American metallurgist and academic

Viola L. Acoff is an American metallurgist. She is the dean of the school of engineering at the University of Mississippi.' She is the current president of The Minerals, Metals & Materials Society (TMS) for 2026.

== Early life and education ==
Acoff received her bachelor's of science in materials engineering from the University of Alabama Birmingham in 1989. She continued her graduate education at this institution, completing both a master of science in materials engineering with a thesis titled “The effect of Postweld Heat Treatment on the Fusion Zone Microstructure and Microhardness of Ti-14.2 Wt% Al-21.3 Wt% Nb Titanium Aluminide” in 1991 and a Ph.D. with a dissertation titled “An Analysis of constitutional Liquid Film Migration in Nickel-Base Alloy 718” in 1994.

== Career ==
Acoff began her academic career as an assistant professor in the department of metallurgical and materials engineering at the University of Alabama Tuscaloosa in 1994 and was the first African American female faculty member in the University of Alabama College of Engineering. She was promoted to associate professor with tenure in 2000 and full professor in 2004, a title she held until she left the University of Alabama in 2023. During her time there she served as the department head of the department of metallurgical and materials engineering from 2009 to 2014, and also the department head of chemical and biological engineering from 2008-2010. She was appointed the Associate Dean for Undergraduate and Graduate programs for the college of engineering in 2014 and served in that role until leaving the University of Alabama in 2023. Acoff was appointed as the Dean of the School of Engineering at the University of Mississippi with a full professorship in mechanical engineering in July of 2023.
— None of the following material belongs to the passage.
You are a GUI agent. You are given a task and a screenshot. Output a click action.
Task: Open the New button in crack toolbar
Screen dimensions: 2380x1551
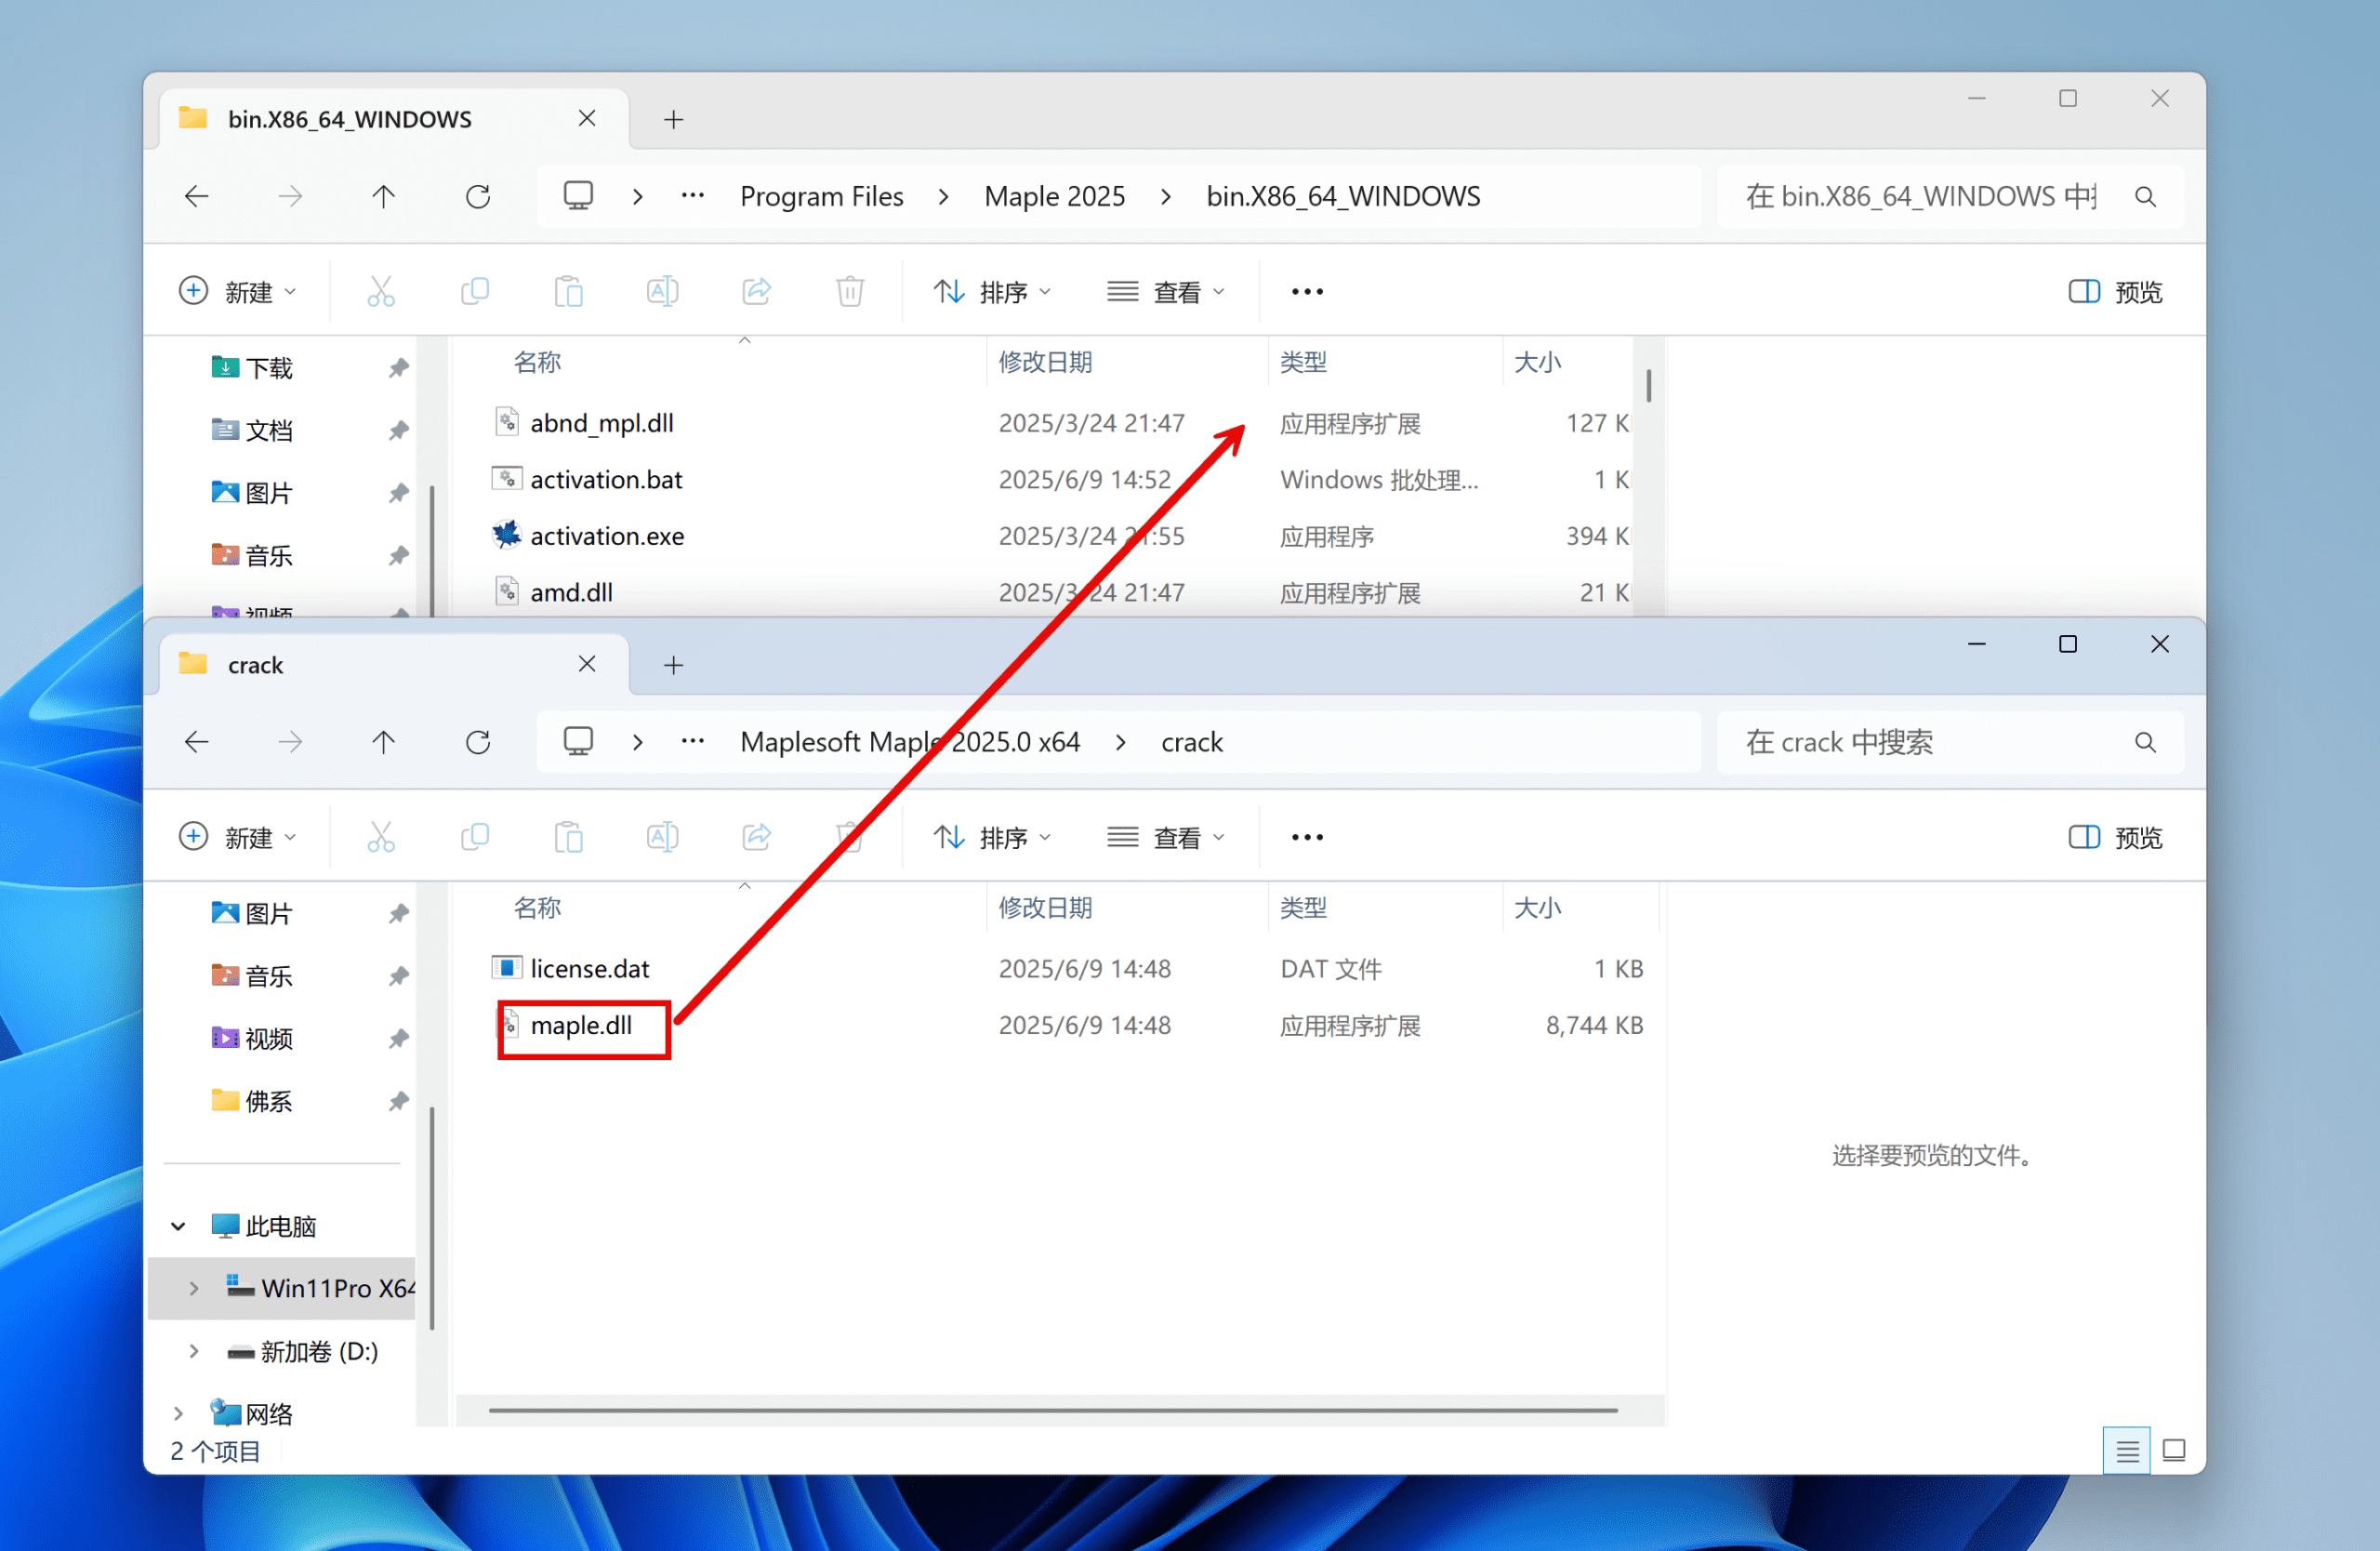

In parallel to her academic positions Acoff has served in a number of leadership roles. These include the director of the University of Alabama's National Science Foundation Louis Stokes Alliance for Minority Participation (LSAMP) since 1996 and the project manager of the Alabama LSAMP program since 2016. She served as the Vice President of TMS for 2025 and is the incoming president for 2026.

== Recognition ==

- Distinguished Lectureship in Materials and Society Award (2023) from The Minerals, Metals and Materials Society and ASM International, formerly known as the American Society for Metals.

- Inaugural Ellen Swallow Richards Award from The Minerals, Metals & Materials Society (TMS) in 2014.
- T. Morris Hackney Endowed Faculty Leadership Award
- Fellow of the Southeastern Conference Academic Leadership Development Program
- University of Alabama Alumni Association Outstanding Commitment to Teaching Award for 2014
- Recognized as one the Most Influential Corporate Directors by Women Inc. and as one of the Most Influential Black Corporate Directors by Savoy magazine.